** START RECORDS PROVIDED **

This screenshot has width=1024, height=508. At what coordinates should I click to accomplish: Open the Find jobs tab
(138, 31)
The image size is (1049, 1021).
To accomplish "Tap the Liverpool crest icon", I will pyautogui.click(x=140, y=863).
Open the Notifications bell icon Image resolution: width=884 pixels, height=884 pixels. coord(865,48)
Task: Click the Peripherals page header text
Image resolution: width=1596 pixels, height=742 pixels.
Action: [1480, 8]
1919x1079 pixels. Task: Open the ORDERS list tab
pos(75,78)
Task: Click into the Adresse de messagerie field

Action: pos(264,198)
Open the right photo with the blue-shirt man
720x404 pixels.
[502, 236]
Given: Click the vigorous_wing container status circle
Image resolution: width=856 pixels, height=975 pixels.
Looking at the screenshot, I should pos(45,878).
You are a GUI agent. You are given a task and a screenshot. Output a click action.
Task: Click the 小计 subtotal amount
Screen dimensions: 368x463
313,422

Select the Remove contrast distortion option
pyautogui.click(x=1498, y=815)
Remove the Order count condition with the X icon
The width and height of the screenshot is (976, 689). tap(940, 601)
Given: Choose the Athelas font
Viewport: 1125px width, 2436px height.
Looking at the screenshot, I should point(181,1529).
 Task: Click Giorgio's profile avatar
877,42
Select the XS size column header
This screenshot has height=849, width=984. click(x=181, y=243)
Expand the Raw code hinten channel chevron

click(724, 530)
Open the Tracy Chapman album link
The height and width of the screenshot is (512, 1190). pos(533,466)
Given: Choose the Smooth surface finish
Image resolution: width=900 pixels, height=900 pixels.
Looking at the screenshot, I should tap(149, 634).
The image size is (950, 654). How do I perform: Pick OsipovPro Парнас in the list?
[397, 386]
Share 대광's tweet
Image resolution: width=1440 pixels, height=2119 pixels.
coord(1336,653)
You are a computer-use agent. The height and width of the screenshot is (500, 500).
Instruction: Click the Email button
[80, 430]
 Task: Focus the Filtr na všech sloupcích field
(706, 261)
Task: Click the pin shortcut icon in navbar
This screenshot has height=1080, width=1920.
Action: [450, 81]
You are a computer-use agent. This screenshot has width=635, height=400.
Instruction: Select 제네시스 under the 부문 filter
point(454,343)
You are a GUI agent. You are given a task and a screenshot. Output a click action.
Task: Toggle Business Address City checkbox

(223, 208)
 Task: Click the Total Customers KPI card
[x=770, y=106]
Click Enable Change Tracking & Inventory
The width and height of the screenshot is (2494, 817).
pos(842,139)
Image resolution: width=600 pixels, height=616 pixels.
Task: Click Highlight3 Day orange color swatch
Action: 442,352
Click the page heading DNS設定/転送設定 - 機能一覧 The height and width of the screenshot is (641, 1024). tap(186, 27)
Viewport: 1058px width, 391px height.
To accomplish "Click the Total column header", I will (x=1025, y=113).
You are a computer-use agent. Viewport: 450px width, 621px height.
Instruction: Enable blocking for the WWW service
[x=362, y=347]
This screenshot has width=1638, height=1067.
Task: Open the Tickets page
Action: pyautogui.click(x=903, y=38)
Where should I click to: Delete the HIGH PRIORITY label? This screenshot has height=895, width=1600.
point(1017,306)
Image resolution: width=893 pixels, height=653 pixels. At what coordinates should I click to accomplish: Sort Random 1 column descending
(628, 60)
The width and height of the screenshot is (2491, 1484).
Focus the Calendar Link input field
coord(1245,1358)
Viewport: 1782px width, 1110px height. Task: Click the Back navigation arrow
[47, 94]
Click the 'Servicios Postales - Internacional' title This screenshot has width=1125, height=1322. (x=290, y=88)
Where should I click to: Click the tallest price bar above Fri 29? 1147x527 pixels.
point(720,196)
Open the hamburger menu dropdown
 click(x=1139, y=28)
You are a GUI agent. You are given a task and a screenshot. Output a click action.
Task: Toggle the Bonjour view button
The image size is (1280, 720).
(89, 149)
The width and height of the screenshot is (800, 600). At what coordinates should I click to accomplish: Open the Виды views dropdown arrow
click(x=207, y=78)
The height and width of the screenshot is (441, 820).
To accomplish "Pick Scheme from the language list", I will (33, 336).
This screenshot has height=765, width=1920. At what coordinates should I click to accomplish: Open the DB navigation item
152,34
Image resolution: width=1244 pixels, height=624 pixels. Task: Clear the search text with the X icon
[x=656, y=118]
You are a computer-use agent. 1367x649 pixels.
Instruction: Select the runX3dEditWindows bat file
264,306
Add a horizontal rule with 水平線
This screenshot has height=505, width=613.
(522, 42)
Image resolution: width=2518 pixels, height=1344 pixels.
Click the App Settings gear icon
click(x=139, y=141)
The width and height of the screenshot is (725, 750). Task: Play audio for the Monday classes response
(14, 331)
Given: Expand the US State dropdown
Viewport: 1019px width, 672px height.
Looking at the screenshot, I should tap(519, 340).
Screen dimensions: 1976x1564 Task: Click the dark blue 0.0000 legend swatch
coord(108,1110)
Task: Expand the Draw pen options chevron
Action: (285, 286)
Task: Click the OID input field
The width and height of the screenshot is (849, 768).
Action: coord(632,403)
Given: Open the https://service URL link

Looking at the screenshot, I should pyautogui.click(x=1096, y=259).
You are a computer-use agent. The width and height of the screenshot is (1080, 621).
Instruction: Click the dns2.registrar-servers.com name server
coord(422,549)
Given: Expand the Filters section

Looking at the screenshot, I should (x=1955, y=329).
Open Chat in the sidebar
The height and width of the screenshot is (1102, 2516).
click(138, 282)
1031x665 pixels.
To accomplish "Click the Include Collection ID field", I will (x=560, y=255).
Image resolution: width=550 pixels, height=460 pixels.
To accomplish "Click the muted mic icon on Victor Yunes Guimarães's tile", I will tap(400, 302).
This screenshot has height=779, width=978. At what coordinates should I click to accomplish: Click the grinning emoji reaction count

** END RECORDS PROVIDED **

_EXERCISE BRIEF_.
Copy out the material from the line with "Task: Click Giorgio's profile avatar" to the line with "The height and width of the screenshot is (512, 1190).", reproducing those lines exactly.

_SOLUTION TO THE EXERCISE_.
 Task: Click Giorgio's profile avatar
877,42
Select the XS size column header
This screenshot has height=849, width=984. click(x=181, y=243)
Expand the Raw code hinten channel chevron

click(724, 530)
Open the Tracy Chapman album link
The height and width of the screenshot is (512, 1190). pos(533,466)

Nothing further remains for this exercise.